Description of the task -
Reproduce the passage of the thermodynamics text word for word, starting at "Understanding internal energy" and ending at "quantifies this change.".

These are the key concepts you need to understand to accurately answer the question.

Heat Capacity
Heat capacity is an important concept in thermodynamics. It represents how much heat energy is needed to change the temperature of a substance by a certain amount. There are two common types of heat capacity to consider:
  • Heat Capacity at Constant Volume (\(C_{v} \))
    • At constant volume, heat capacity (\(C_{v}\)) measures how much heat energy is required to raise the temperature of a system without allowing it to expand. This is particularly useful for closed systems where volume remains unchanged.
  • Heat Capacity at Constant Pressure (\(C_{p} \))
    • This measures the heat capacity when the system is allowed to expand or contract, still maintaining a constant pressure. It's useful in many real-world scenarios, such as cooking or heating buildings where pressure is often constant.
It's crucial to understand that these heat capacities are vital when determining how a substance behaves under different heating conditions. They are defined through thermodynamic equations that relate to the substance's internal energy or enthalpy.
Internal Energy
Internal energy (\(\hat{U}\)) is a fundamental concept in thermodynamics. It encompasses all of the energy contained within a system, stemming from both the motion and interaction of molecules. For ideal gases, internal energy is exclusively a function of temperature, not volume or pressure.
Understanding internal energy helps predict how much energy is in a system and how it changes, providing insight into the system's behavior when subjected to different temperatures. The relationship between heat capacity at constant volume (\(C_{v}\)) and internal energy is described as the rate of change of internal energy with temperature:\[C_{v} = \left(\frac{\partial \hat{U}}{\partial T}\right)_{V}\]This shows that for an ideal gas, a rise in temperature increases internal energy correspondingly, and \(C_{v}\) quantifies this change.
Grasping the concept of internal energy is crucial for thermodynamics as it affects calculations in energy exchange processes.
Thermodynamic Equations
Thermodynamic equations are the foundation of how we understand energy transformations in systems. One key equation for ideal gases is the relationship between enthalpy (\(\hat{H}\)) and internal energy (\(\hat{U}\)):\[\hat{H} = \hat{U} + PV\]This equation shows how enthalpy changes (\(\hat{H}\)) are related to changes in internal energy (\(\hat{U}\)) and the product of pressure and volume (\(PV\)).

Source material -

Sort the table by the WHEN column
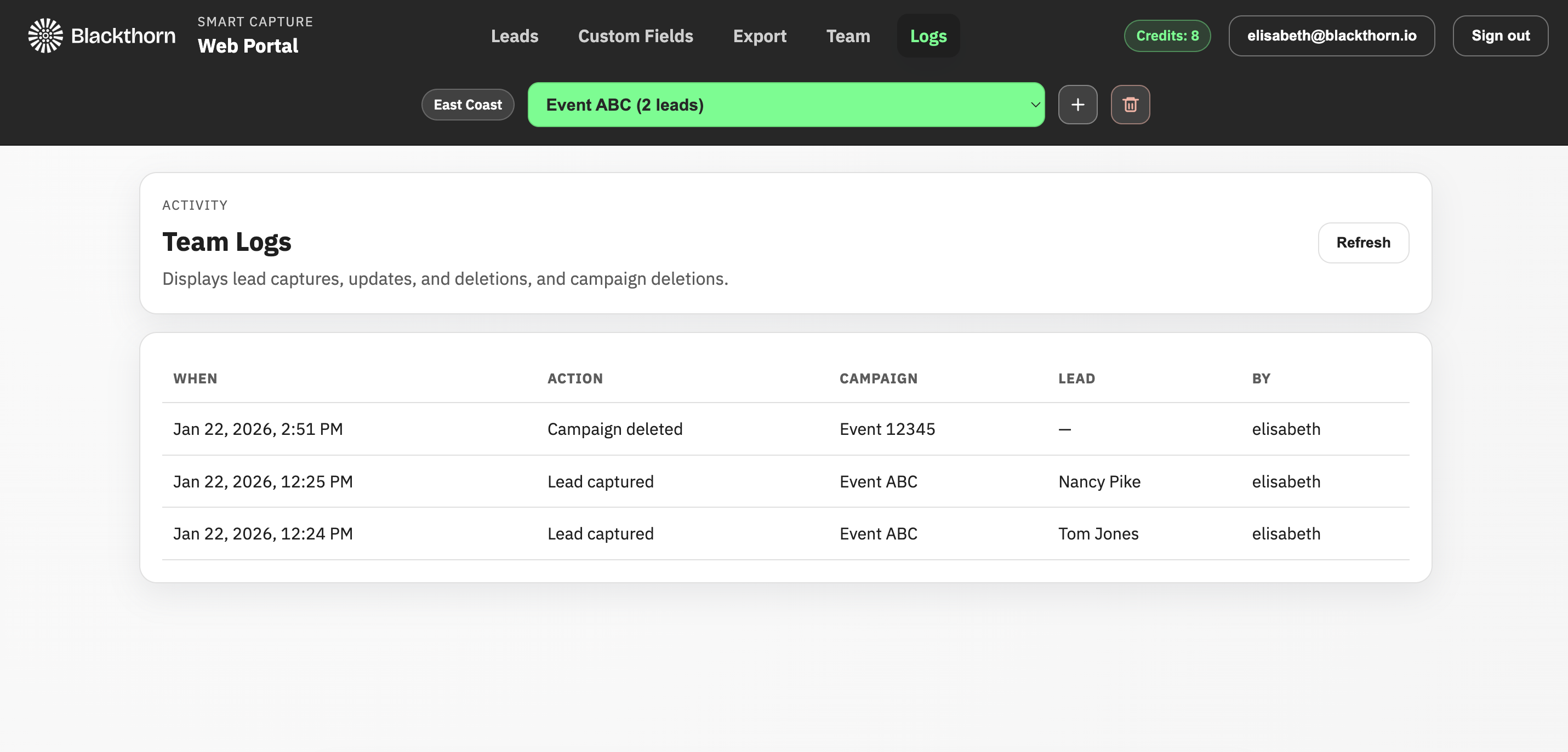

Response -
Understanding internal energy helps predict how much energy is in a system and how it changes, providing insight into the system's behavior when subjected to different temperatures. The relationship between heat capacity at constant volume (\(C_{v}\)) and internal energy is described as the rate of change of internal energy with temperature:\[C_{v} = \left(\frac{\partial \hat{U}}{\partial T}\right)_{V}\]This shows that for an ideal gas, a rise in temperature increases internal energy correspondingly, and \(C_{v}\) quantifies this change.